So far I did not see much invitation for 233512 from NSW. You are correct, seems like NSW does not want to give invitation to 233512 Mech Engr. You have a better chance to get 189 invitation since your EOI DOE is 7 March 18. According to Iscah estimation, you may get 189 invitation around 11-Nov-2018. Refer their estimation as below link:
New Predictions on when you may receive your 189 invitation - Iscah


----------



## sharv (Jul 11, 2017)

SLO said:


> For Victoria, you do not need to apply them directly from 2-Jul onward. If you wish to apply, just created an 190 EOI and select Victoria as prefer state. If they wish to invite you, they will contact to you via mail. Detail is written in their website as below:
> https://liveinmelbourne.vic.gov.au/...ion-visas/skilled-nominated-visa-subclass-190


Thanks for the info bro, but i guess i am not eligible to apply for vic as i dont have 5 years experience. Thats why i have only option for nsw with 3 years of experience.

233512
7 march 18 
70 points


----------



## sharv (Jul 11, 2017)

SLO said:


> So far I did not see much invitation for 233512 from NSW. You are correct, seems like NSW does not want to give invitation to 233512 Mech Engr. You have a better chance to get 189 invitation since your EOI DOE is 7 March 18. According to Iscah estimation, you may get 189 invitation around 11-Nov-2018. Refer their estimation as below link:
> New Predictions on when you may receive your 189 invitation - Iscah


I hope that i get it on 11 nov round as my eoi is expiring on 9 decmber .. thats why i am so much concerned about 190 as i think that i might lose the 189 because of eoi..

233512
7 march 18 
70 points


----------



## SLO (Dec 6, 2017)

sharv said:


> Thanks for the info bro, but i guess i am not eligible to apply for vic as i dont have 5 years experience. Thats why i have only option for nsw with 3 years of experience.
> 
> 233512
> 7 march 18
> 70 points


I see, dont worry bro. You have the chance for 189 invitation. Definitely you will get 189 invitation before Dec-2018. It is even better. Just wait and see. Cheers !


----------



## SLO (Dec 6, 2017)

sharv said:


> I hope that i get it on 11 nov round as my eoi is expiring on 9 decmber .. thats why i am so much concerned about 190 as i think that i might lose the 189 because of eoi..
> 
> 233512
> 7 march 18
> 70 points


I see. Wish you to get before it. Meanwhile, please try to increase the point if you can, for example sitting for CCL exam? PTE, IELTS score?


----------



## csdhan (Apr 27, 2018)

Guys, NSW or VIC for that matter have been sending invites to offshore applicants with 20 points in English and 75 or above points overall without SS for pro-rata for a while now. So don't pin your hopes on NSW SS for 233512 with 10 points in English. Even if they start inviting 70 pointers later in the year, I think they'll only touch those with 20 points in English.


----------



## SLO (Dec 6, 2017)

csdhan said:


> Guys, NSW or VIC for that matter have been sending invites to offshore applicants with 20 points in English and 75 or above points overall without SS for pro-rata for a while now. So don't pin your hopes on NSW SS for 233512 with 10 points in English. Even if they start inviting 70 pointers later in the year, I think they'll only touch those with 20 points in English.

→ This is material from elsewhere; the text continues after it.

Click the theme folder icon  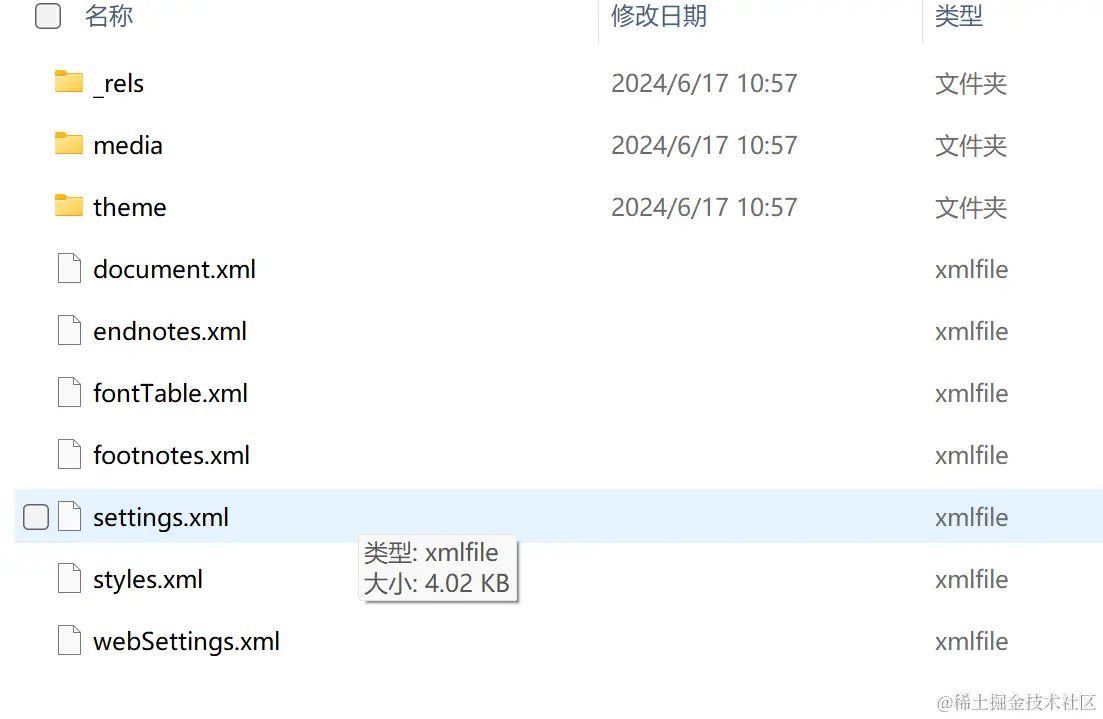[x=69, y=205]
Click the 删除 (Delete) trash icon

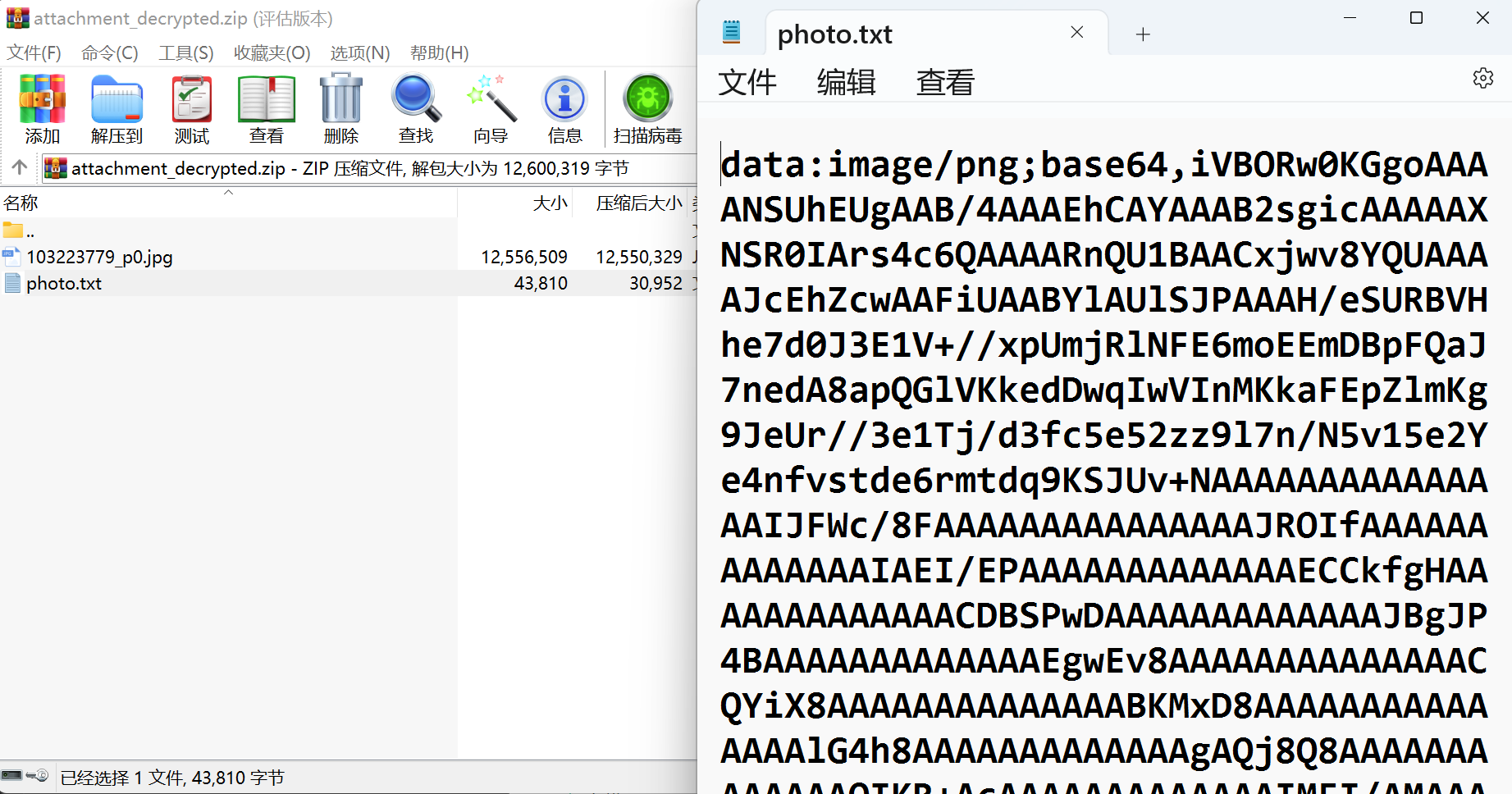pyautogui.click(x=340, y=108)
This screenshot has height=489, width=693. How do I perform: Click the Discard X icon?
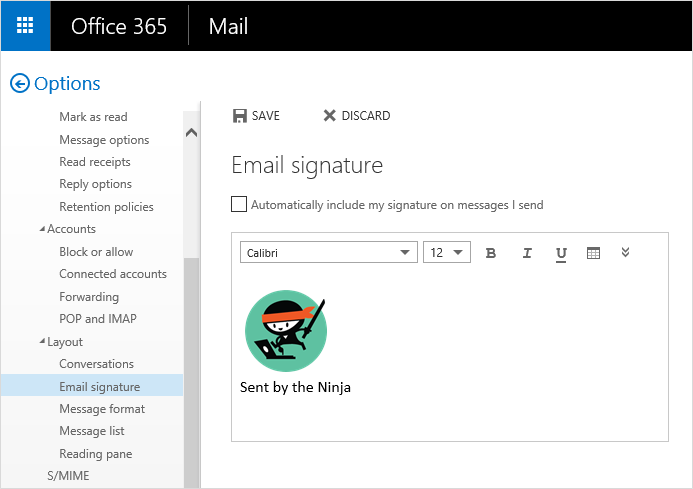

Thanks for enlightening mate. Hope that your above information is not fully followed by NSW and Victoria. I am not so sure about, NSW. What I know is that Victoria is more on looking for experience and job opportunity perspective rather then 20 points English. My colleague received invitation this year Apr from Victoria (he only had 65 pts without SS, he had 10 points English). This is just for your information and to enlighten you about criteria of Victoria. Cheers!


----------



## csdhan (Apr 27, 2018)

SLO said:


> Thanks for enlightening mate. Hope that your above information is not fully followed by NSW and Victoria. I am not so sure about, NSW. What I know is that Victoria is more on looking for experience and job opportunity perspective rather then 20 points English. My colleague received invitation this year Apr from Victoria (he only had 65 pts without SS, he had 10 points English). This is just for your information and to enlighten you about criteria of Victoria. Cheers!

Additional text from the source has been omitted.